*Page*
>>>

Review fixes folded in (commit `fe31c38`)

(1) binding_path correctness — paths now reflect binding YAML order. Previously enumerate(entity.properties) / enumerate(rel.properties) walked the ResolvedEntity / ResolvedRelationship order, which follows ontology effective-property order — not the binding YAML's order. With inheritance or a different binding ordering, a path like binding.entities[0].properties[1].column could land on the wrong YAML entry. Fix: per-element {logical_property_name: yaml_index} maps built from binding.entities[i].properties / binding.relationships[i].properties, with paths derived via prop.logical_name lookup. New test TestBindingPathYamlOrder::test_path_index_uses_binding_yaml_order_not_resolved_order asserts the path resolves to the binding's own index when the YAML lists properties in reverse ontology order.

<<<

*Required work*
[1] In the review note on binding_path, which commit folds in the fixes?
[2] Go on with the review note on binding_path from its last sentence.

*Material provided*

>>>

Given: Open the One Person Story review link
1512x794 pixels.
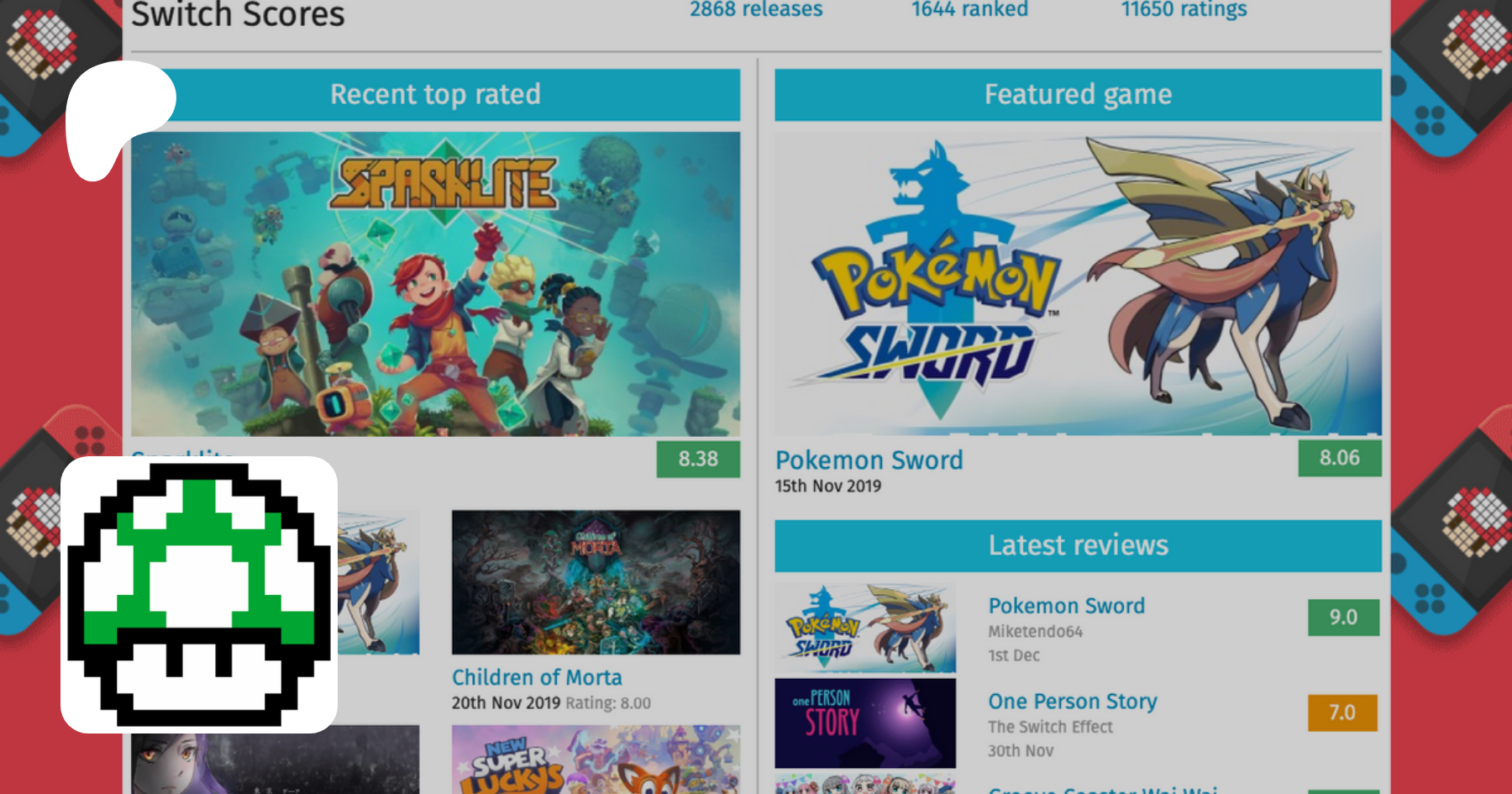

<<<

*Outputs by task*
[1] Commit `fe31c38`.

[2]
(2) Physical cross-table endpoint check added. ENDPOINT_TYPE_MISMATCH previously did only a spec-level check (edge BQ type vs ontology-derived expected SDK type). That misses cases where the node table has drifted from its ontology declaration but the edge has not — the per-entity loop catches the node's TYPE_MISMATCH but the edge ↔ node storage-level disagreement was invisible. Fix: when the referenced node table is in the cache, also compare the edge endpoint's actual BQ field_type against the node table's actual key column field_type and emit a second ENDPOINT_TYPE_MISMATCH whose detail explicitly says "physical cross-table mismatch". Canonical-alias-aware so INTEGER/INT64 aren't flagged. The two checks are complementary: spec-level fires when only the edge is wrong; physical fires when the node has drifted but the edge has not. New test TestEndpointPhysicalCrossTableCheck::test_edge_endpoint_disagrees_with_node_actual_field_type covers the node-drifted-edge-correct case.

(3) Docstring no longer references deferred docs. docs/ontology/binding-validation.md lands in PR 2b. Module docstring now says the user-facing CLI surface and full failure-code documentation land in PR 2b.

(4) Stronger materializer-DDL regression. New test TestSdkCreatedTablesRegression::test_expected_types_match_materializer_ddl_type_map builds the expected schema directly from ontology_materializer._DDL_TYPE_MAP rather than a hand-written fixture. If a future change updates _DDL_TYPE_MAP (e.g. adds NUMERIC support), the test forces a corresponding update to _COMPATIBLE_BQ_TYPES in binding_validation, preventing silent regressions.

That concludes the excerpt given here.